Fino ad allora, l’aborto era considerato un reato, punito secondo l’articolo 545 del Codice Penale, con pene che variavano dai sei mesi ai dodici anni, a seconda dell’età e di altre variabili. Tuttavia, nel caso in cui:”...è stato commesso per salvare l’onore proprio o quello di un prossimo congiunto, le pene ivi stabilite sono diminuite dalla metà ai due terzi”. (art. 551).  In questo è evidente un parallelismo con il delitto d’onore e lo ius corrigendi, strumenti simbolo del patriarcato, adoperati per secoli sulle donne.

La battaglia sull’aborto era iniziata in maniera evidente negli anni caldi della Contestazione, rivendicando un diritto che oggi sembra ovvio, ma che 44 anni fa non lo era affatto. Le donne morte per interruzione di gravidanza erano numerosissime, perché in assenza di una legge e non potendo accedere alla chirurgia se non pagando fiumi di soldi ai medici abortisti – i cosiddetti Cucchiai d’oro – , erano costrette a rivolgersi alle mammane, oppure ai metodi classici, nocivi se non potenzialmente mortali, come ad esempio l’infuso di prezzemolo, i bagni caldi e freddi, o i ferri da calza nell’utero. L’Italia degli anni ’70 era ancora un Paese fortemente tradizionalista e religioso, nel quale si stavano appena attuando le prime riforme per i diritti delle donne, come il divorzio e, appunto, il l’aborto, battaglie portate avanti dal partito Radicale. Sono diventate famose le foto di Emma Bonino e Adele Faccio, entrambe radicali, arrestate dopo essersi autodenunciate per aver praticato aborti. Tuttavia, l’approvazione della legge non determinò la fine delle discussioni.

Il 2 febbraio 1980 venne proposto un referendum abrogativo, presentato dalla DC e da associazioni religiose, al quale i Radicali contrapposero alcune integrazioni ancora più “moderne” alla legge. Ovviamente l’abrogazione venne bocciata e la legge rimase. L’Italia stava cambiando ed era evidente la volontà di non tornare indietro.

* _Dati mostrati_
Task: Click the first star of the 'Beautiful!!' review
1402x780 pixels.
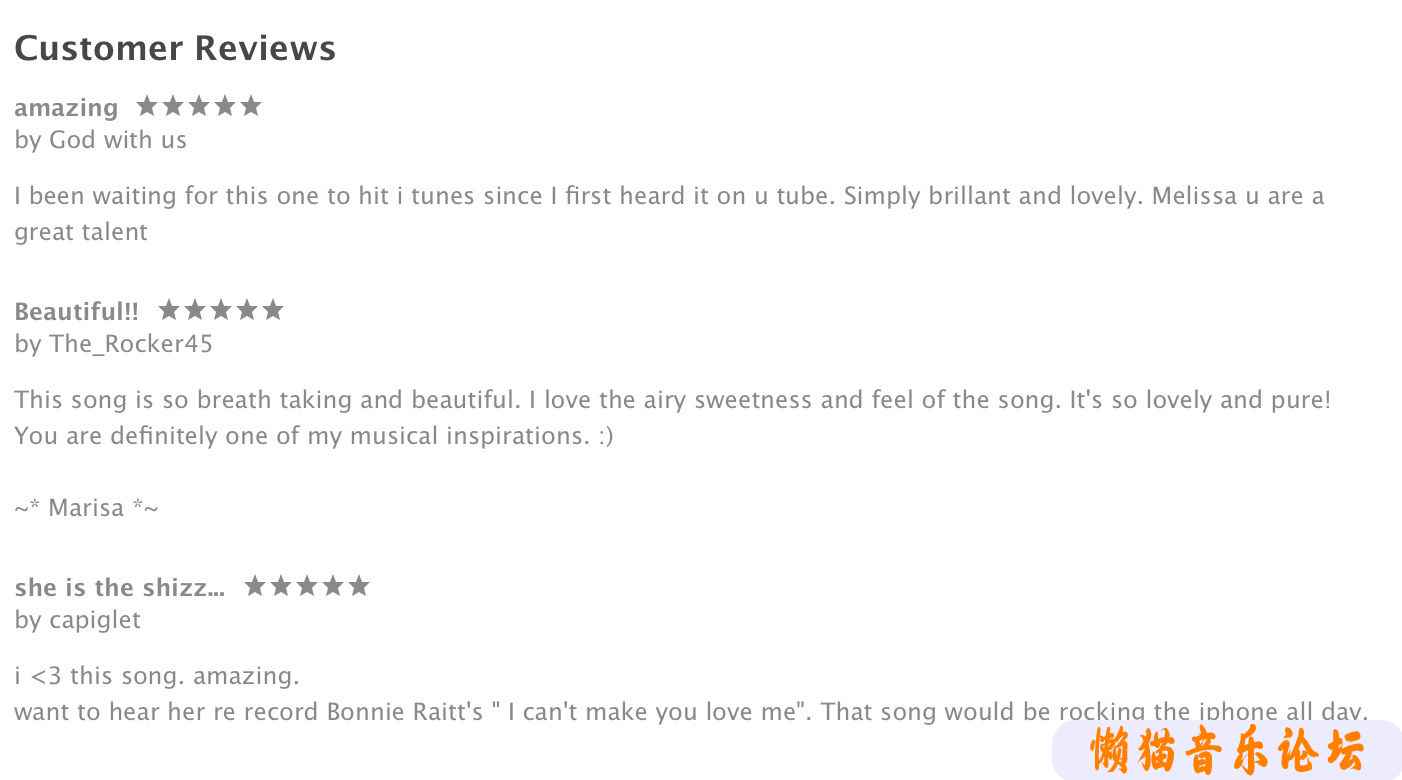Action: (x=169, y=310)
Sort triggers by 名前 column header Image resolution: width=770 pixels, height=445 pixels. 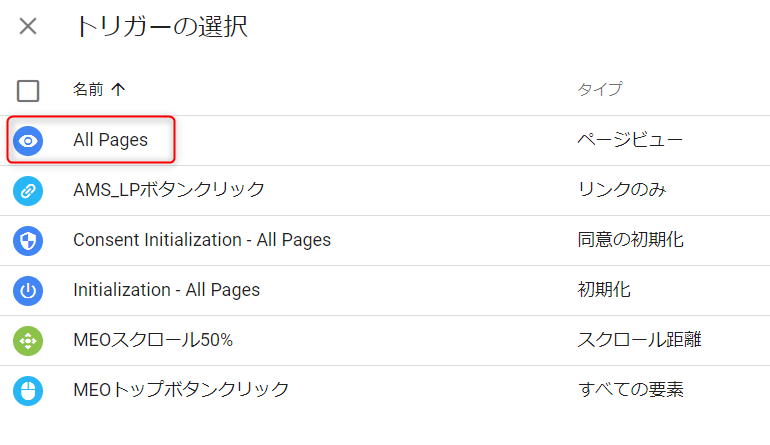click(x=88, y=89)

* _Cosa fare 1_
Traduci in inglese questa frase del brano sull’aborto: «L’Italia stava cambiando ed era evidente la volontà di non tornare indietro.»
* _Cosa fare 2_
Rispondi a queste domande sul brano sull’aborto:
(a) Secondo quale articolo del Codice Penale era punito l’aborto?
(b) Come venivano chiamati i medici abortisti?
(c) In che data venne proposto il referendum abrogativo?
Le righe sono materiale a sé, separato dal brano.

* _Risposta scritta 1_
Italy was changing, and the will not to go back was clear.

* _Risposta scritta 2_
(a) L’articolo 545.
(b) Cucchiai d’oro.
(c) Il 2 febbraio 1980.